I arrived alone, as a state DNR fire warden; the only firefighter on the payroll in the only fire truck to protect 450 square miles of wildland both directions from the town of Chelan. The mid-afternoon fire was already climbing the mountain beyond the reach of the hose on my fire truck.
When a half-dozen Seattle tourists headed home from Lake Chelan stopped to watch, I handed them shovels and told them to start up the hill tossing dirt, hopped back in my truck and drove away, to the top of Davis Canyon where its only resident and I met 20 local co-op firefighters who chased the fire up the hill.
We corralled it at 600 acres near the edge of the National Forest. No city or county fire trucks, no aircraft, not even the U.S. Forest Service. Just a bunch of co-ops who grabbed tools from a fire cache and came when called. We worked all night, alongside Griff Williams, the Eastern Washington supervisor, who had seen the smoke on his way to Omak and Colville on other DNR business. At dawn, Griff sent me to town to buy lunches for the crew, while he continued to supervise mop-up operations. That’s how we did it back in the 1950s.
Fast forward to the same week 36 years later to 1994. Another lightning strike set a small fire in the early evening up Tyee Canyon, 12 miles farther west. Upon arrival, the U.S. Forest Service’s initial attack crew was told to standby at the highway, because it was getting dark and it meant a 1-mile hike up a steep hillside. By dawn, they still awaited orders to hike up to the now 35-acre fire. Three hours later, the Tyee fire blew up, burning 140,300 acres and destroying 94 homes and cabins between the Entiat River and Chelan. A 376 engines, 18 water tenders, 28 bulldozers, nine helicopters, four heavy airtankers and 2,776 people, including those on city fire trucks from Spokane, Seattle and a half-dozen other cities, camped together at the Chelan city park to protect the town and bring the Tyee fire under control a month later. It was the first statewide disaster mobilization. It cost $50 million to fight and rehab. Today, that cost would be triple or more.

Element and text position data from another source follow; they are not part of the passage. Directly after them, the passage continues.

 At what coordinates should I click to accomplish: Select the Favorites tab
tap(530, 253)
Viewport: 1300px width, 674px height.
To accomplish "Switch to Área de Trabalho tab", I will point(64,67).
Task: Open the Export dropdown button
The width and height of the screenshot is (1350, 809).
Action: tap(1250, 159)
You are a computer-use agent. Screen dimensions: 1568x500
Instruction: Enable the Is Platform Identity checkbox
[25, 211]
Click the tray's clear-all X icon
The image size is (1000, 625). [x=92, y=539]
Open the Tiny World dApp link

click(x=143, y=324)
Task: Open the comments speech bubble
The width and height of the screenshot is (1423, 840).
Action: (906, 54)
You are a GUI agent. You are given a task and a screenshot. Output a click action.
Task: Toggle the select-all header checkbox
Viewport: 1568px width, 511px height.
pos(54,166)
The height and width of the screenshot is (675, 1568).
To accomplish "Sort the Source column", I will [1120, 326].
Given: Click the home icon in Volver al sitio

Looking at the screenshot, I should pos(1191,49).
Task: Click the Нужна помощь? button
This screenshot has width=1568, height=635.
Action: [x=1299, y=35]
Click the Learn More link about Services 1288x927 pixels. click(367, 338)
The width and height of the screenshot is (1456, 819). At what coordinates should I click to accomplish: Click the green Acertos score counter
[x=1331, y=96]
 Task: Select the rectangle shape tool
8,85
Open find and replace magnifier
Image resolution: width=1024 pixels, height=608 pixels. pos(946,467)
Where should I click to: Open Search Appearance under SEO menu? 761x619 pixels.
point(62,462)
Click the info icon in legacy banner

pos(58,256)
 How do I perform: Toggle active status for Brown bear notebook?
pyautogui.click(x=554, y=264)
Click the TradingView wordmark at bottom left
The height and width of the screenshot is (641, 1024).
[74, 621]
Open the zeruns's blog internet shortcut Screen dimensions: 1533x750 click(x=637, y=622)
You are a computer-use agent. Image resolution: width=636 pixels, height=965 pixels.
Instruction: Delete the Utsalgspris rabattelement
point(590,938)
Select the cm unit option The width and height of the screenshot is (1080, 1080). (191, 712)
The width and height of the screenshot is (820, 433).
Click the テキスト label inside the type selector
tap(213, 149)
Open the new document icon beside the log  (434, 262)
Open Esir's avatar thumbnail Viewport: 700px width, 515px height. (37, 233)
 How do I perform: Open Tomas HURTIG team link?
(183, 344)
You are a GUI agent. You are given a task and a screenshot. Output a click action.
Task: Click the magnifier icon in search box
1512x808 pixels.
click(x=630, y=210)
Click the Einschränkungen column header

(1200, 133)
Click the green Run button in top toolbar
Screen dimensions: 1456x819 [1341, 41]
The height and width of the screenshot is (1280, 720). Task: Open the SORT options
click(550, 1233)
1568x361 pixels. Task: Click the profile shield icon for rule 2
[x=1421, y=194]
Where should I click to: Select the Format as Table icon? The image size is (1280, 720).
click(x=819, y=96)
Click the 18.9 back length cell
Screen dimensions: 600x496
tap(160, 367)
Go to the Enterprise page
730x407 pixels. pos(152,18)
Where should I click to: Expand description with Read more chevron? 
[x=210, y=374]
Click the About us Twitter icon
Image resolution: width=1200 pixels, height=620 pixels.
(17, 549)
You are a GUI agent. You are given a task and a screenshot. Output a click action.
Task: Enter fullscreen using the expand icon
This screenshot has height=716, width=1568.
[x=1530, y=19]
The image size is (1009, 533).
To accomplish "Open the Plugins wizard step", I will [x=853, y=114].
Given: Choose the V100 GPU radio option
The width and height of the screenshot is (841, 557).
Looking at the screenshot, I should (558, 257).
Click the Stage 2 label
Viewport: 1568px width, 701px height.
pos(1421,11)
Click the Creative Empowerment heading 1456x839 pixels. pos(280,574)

2000: Four firefighters died after an elite Forest Service hotshot crew opted to sleep instead of mopping up the Thirtymile fire north of Winthrop the night before.
2014: This state’s biggest fire in its history, the 256,108-acre Carlton Complex in the Methow Valley, blew up near Twisp after its crews’ allowable fire time expired while it was being mopped up at only an acre.
2015: Five times as many, 1,232,400 acres burned in northeast Washington. The monthlong noxious smoke killed asthma and heart patients hundreds of miles away.
2020: The Cold Spring-Pearl fire burned 413,653 acres; all the way from Omak 60 miles to Waterville in one day, jumping the Columbia River at least three times.
No trees burned in this year’s Stayman fire. They had already burned, along with all those on both sides of Lake Chelan and half of the Okanogan and Methow country in the past few years of big fires nearly every summer.
A landscape changed for a lifetime.
Global warming? Smokey Bear did too good a job preventing wildfires? U.S. Forest Service Let Burn policy of 1987? What do you think?
Retired Spokane Fire Lt. Ray Kresek spent 35 years as a professional firefighter, including as Chelan fire warden with the Washington state Department of Natural Resources. Kresek is the author of “Fire Lookouts of the Northwest” and the recipient of the Silver Smokey Bear, the nation’s most prestigious wildfire prevention award.